Zeno: An Interactive Framework for Behavioral Evaluation of Machine Learning

Authors: Angel Alexander Cabrera, Donald R. Bertucci, Ameet Talwalker, Adam Perer, Erica Fu, Kenneth Holstein, Jason I. Hong

Machine learning models with high accuracy on test data can still produce systematic failures, such as harmful biases and safety issues, when deployed in the real world. To detect and mitigate such failures, practitioners run behavioral evaluation of their models, checking model outputs for specific types of inputs. Behavioral evaluation is important but challenging, requiring that practitioners discover real-world patterns and validate systematic failures. The study’s authors conducted 18 semi-structured interviews with ML practitioners to better understand the challenges of behavioral evaluation and found that it is a collaborative, use-case-first process that is not adequately supported by existing task- and domain-specific tools. Using these findings, researchers designed Zeno, a general-purpose framework for visualizing and testing AI systems across diverse use cases. In four case studies with participants using Zeno on real-world models, the team found that practitioners were able to reproduce previous manual analyses and discover new systematic failures.
 

Aspirations and Practice of ML Model Documentation: Moving the Needle with Nudging and Traceability

Authors: Avinash Bhat, Grace Hu, Nadia Nahar, Christian Kastner, Austin Coursey, Sixian Li, Shurui Zhou, Jin L.C. Guo

The documentation practice for machine-learned (ML) models often falls short of established practices for traditional software, which impedes model accountability and inadvertently abets inappropriate or misuse of models.

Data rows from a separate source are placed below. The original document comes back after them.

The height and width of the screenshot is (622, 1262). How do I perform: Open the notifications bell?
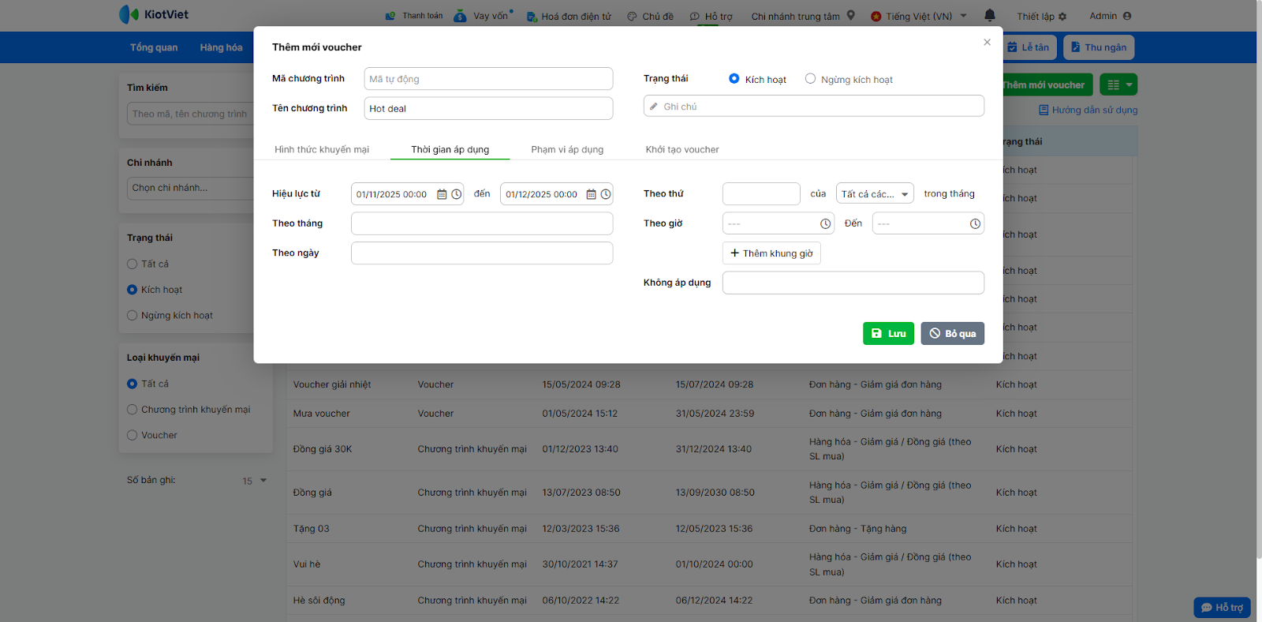(990, 16)
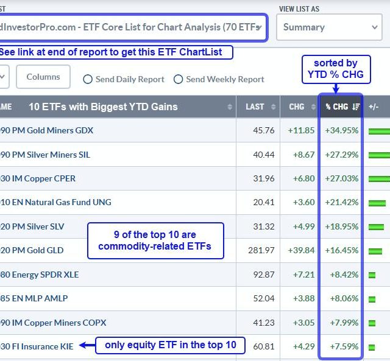Image resolution: width=390 pixels, height=361 pixels.
Task: Toggle the % CHG descending sort icon
Action: (x=356, y=107)
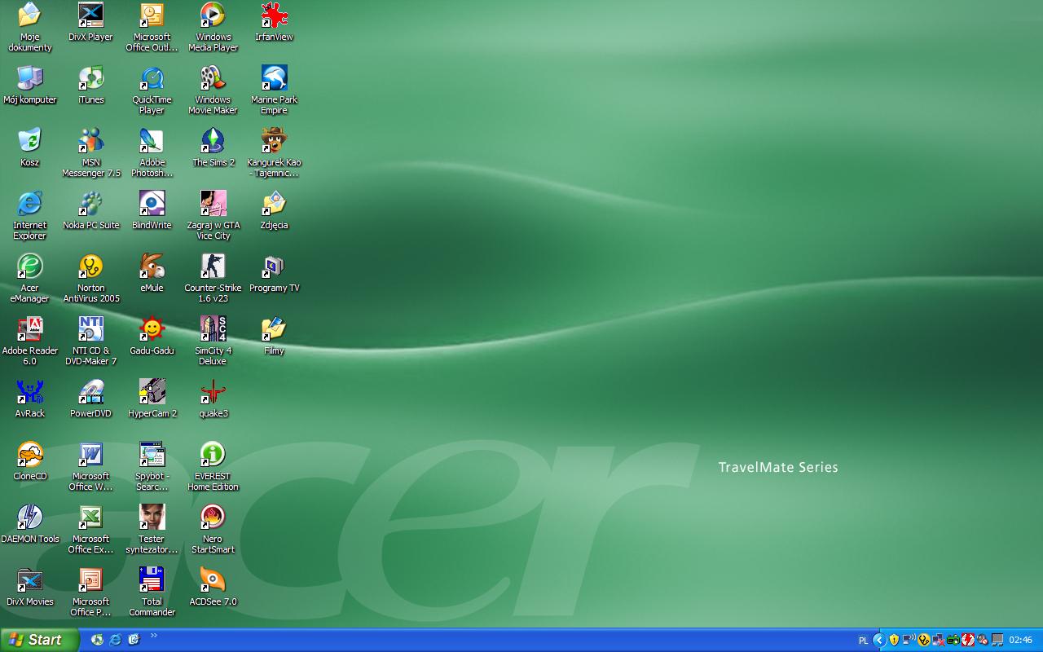1043x652 pixels.
Task: Launch Internet Explorer from Quick Launch
Action: [116, 640]
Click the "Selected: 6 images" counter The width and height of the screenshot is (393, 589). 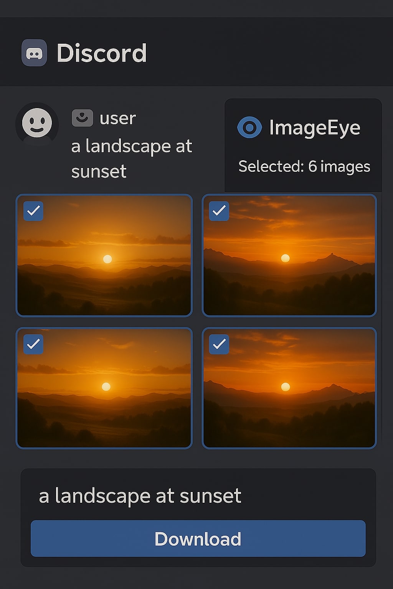tap(304, 166)
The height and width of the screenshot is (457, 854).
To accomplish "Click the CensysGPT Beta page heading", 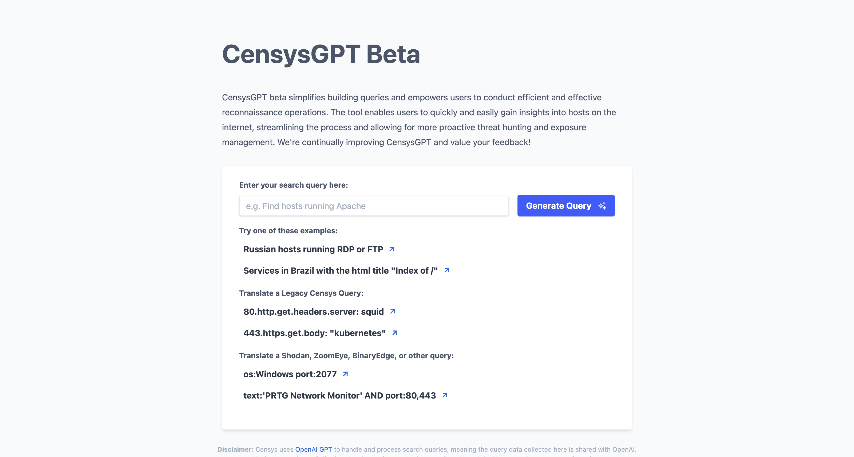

Recently, model cards, a proposal for model documentation, have attracted notable attention, but their impact on the actual practice is unclear. In this work, the study’s authors systematically study the model documentation in the field and investigate how to encourage more responsible and accountable documentation practice. Their analysis of publicly available model cards reveals a substantial gap between the proposal and the practice. The researchers then design a tool named DocML aiming to (1) nudge the data scientists to comply with the model cards proposal during the model development, especially the sections related to ethics, and (2) assess and manage the documentation quality. A lab study reveals the benefit of their tool towards long-term documentation quality and accountability.
 

ONYX: Assisting Users in Teaching Natural Language Interfaces Through Multi-Modal Interactive Task Learning

Authors: Marcel Ruoff, Alexander Maedche, Brad A. Myers

Users are increasingly empowered to personalize natural language interfaces (NLIs) by teaching how to handle new natural language (NL) inputs. However, the researchers’ formative study found that when teaching new NL inputs, users require assistance in clarifying ambiguities that arise and want insight into which parts of the input the NLI understands. In this paper, the authors introduce ONYX, an intelligent agent that interactively learns new NL inputs by combining NL programming and programming-by-demonstration, also known as multi-modal interactive task learning. To address the aforementioned challenges, ONYX provides suggestions on how ONYX could handle new NL inputs based on previously learned concepts or user-defined procedures, and poses follow-up questions to clarify ambiguities in user demonstrations, using visual and textual aids to clarify the connections. Their evaluation shows that users provided with ONYX’s new features achieved significantly higher accuracy in teaching new NL inputs (median: 93.3%) in contrast to those without (median: 73.3%).